▶ **Task details**
Write out the records again exactly. Nothing should be dropped.

· · · · ·

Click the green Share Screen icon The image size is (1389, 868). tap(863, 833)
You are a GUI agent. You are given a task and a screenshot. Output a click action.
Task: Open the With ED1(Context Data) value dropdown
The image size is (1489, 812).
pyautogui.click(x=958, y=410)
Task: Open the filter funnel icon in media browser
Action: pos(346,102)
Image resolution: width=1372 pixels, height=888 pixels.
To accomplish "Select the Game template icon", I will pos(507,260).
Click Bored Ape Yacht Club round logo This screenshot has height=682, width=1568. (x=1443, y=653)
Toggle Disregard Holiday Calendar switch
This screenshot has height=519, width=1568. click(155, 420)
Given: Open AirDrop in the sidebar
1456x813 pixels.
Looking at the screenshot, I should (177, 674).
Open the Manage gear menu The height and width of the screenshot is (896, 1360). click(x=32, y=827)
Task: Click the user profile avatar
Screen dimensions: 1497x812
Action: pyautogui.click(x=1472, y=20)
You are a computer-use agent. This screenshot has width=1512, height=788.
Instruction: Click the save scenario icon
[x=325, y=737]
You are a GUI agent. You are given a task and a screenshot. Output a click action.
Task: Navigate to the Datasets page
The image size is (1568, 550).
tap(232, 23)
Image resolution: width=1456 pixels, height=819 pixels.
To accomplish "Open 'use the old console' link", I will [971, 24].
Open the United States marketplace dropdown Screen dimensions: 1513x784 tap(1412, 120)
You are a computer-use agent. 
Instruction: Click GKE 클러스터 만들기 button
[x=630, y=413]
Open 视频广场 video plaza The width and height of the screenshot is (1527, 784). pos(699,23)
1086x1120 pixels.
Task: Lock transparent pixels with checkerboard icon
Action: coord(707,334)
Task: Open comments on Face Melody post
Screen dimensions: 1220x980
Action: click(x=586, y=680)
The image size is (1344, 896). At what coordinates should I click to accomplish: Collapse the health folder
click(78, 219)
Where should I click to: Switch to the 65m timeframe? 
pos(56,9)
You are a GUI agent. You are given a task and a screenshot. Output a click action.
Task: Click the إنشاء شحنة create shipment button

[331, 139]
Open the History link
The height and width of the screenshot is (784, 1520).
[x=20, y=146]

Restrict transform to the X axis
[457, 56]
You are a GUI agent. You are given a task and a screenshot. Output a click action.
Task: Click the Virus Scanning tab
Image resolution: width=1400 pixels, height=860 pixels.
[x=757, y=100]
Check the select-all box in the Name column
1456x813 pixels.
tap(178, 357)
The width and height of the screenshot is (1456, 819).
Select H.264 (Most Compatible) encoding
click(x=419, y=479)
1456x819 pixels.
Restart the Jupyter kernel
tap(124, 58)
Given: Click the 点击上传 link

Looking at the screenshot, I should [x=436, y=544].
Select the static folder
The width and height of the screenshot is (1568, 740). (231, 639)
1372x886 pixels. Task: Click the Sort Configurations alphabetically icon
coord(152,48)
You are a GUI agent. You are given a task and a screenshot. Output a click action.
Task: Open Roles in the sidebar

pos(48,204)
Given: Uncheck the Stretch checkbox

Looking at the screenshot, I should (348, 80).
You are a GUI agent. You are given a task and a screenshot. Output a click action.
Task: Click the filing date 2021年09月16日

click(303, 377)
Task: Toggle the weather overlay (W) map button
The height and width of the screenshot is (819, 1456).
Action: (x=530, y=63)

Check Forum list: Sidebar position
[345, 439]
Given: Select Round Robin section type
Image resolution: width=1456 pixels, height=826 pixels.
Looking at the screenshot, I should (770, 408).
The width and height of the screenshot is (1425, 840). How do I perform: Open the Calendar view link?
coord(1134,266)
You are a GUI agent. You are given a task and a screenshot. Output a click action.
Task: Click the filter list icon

· · · · ·

▶ **Response area**
Click the green Share Screen icon The image size is (1389, 868). tap(863, 833)
You are a GUI agent. You are given a task and a screenshot. Output a click action.
Task: Open the With ED1(Context Data) value dropdown
The image size is (1489, 812).
pyautogui.click(x=958, y=410)
Task: Open the filter funnel icon in media browser
Action: pos(346,102)
Image resolution: width=1372 pixels, height=888 pixels.
To accomplish "Select the Game template icon", I will pos(507,260).
Click Bored Ape Yacht Club round logo This screenshot has height=682, width=1568. (x=1443, y=653)
Toggle Disregard Holiday Calendar switch
This screenshot has height=519, width=1568. click(155, 420)
Given: Open AirDrop in the sidebar
1456x813 pixels.
Looking at the screenshot, I should (177, 674).
Open the Manage gear menu The height and width of the screenshot is (896, 1360). click(x=32, y=827)
Task: Click the user profile avatar
Screen dimensions: 1497x812
Action: pyautogui.click(x=1472, y=20)
You are a computer-use agent. This screenshot has width=1512, height=788.
Instruction: Click the save scenario icon
[x=325, y=737]
You are a GUI agent. You are given a task and a screenshot. Output a click action.
Task: Navigate to the Datasets page
The image size is (1568, 550).
tap(232, 23)
Image resolution: width=1456 pixels, height=819 pixels.
To accomplish "Open 'use the old console' link", I will [971, 24].
Open the United States marketplace dropdown Screen dimensions: 1513x784 tap(1412, 120)
You are a computer-use agent. 
Instruction: Click GKE 클러스터 만들기 button
[x=630, y=413]
Open 视频广场 video plaza The width and height of the screenshot is (1527, 784). pos(699,23)
1086x1120 pixels.
Task: Lock transparent pixels with checkerboard icon
Action: coord(707,334)
Task: Open comments on Face Melody post
Screen dimensions: 1220x980
Action: click(x=586, y=680)
The image size is (1344, 896). At what coordinates should I click to accomplish: Collapse the health folder
click(78, 219)
Where should I click to: Switch to the 65m timeframe? 
pos(56,9)
You are a GUI agent. You are given a task and a screenshot. Output a click action.
Task: Click the إنشاء شحنة create shipment button

[331, 139]
Open the History link
The height and width of the screenshot is (784, 1520).
[x=20, y=146]

Restrict transform to the X axis
[457, 56]
You are a GUI agent. You are given a task and a screenshot. Output a click action.
Task: Click the Virus Scanning tab
Image resolution: width=1400 pixels, height=860 pixels.
[x=757, y=100]
Check the select-all box in the Name column
1456x813 pixels.
tap(178, 357)
The width and height of the screenshot is (1456, 819).
Select H.264 (Most Compatible) encoding
click(x=419, y=479)
1456x819 pixels.
Restart the Jupyter kernel
tap(124, 58)
Given: Click the 点击上传 link

Looking at the screenshot, I should [x=436, y=544].
Select the static folder
The width and height of the screenshot is (1568, 740). (231, 639)
1372x886 pixels. Task: Click the Sort Configurations alphabetically icon
coord(152,48)
You are a GUI agent. You are given a task and a screenshot. Output a click action.
Task: Open Roles in the sidebar

pos(48,204)
Given: Uncheck the Stretch checkbox

Looking at the screenshot, I should (348, 80).
You are a GUI agent. You are given a task and a screenshot. Output a click action.
Task: Click the filing date 2021年09月16日

click(303, 377)
Task: Toggle the weather overlay (W) map button
The height and width of the screenshot is (819, 1456).
Action: (x=530, y=63)

Check Forum list: Sidebar position
[345, 439]
Given: Select Round Robin section type
Image resolution: width=1456 pixels, height=826 pixels.
Looking at the screenshot, I should (770, 408).
The width and height of the screenshot is (1425, 840). How do I perform: Open the Calendar view link?
coord(1134,266)
You are a GUI agent. You are given a task and a screenshot. Output a click action.
Task: Click the filter list icon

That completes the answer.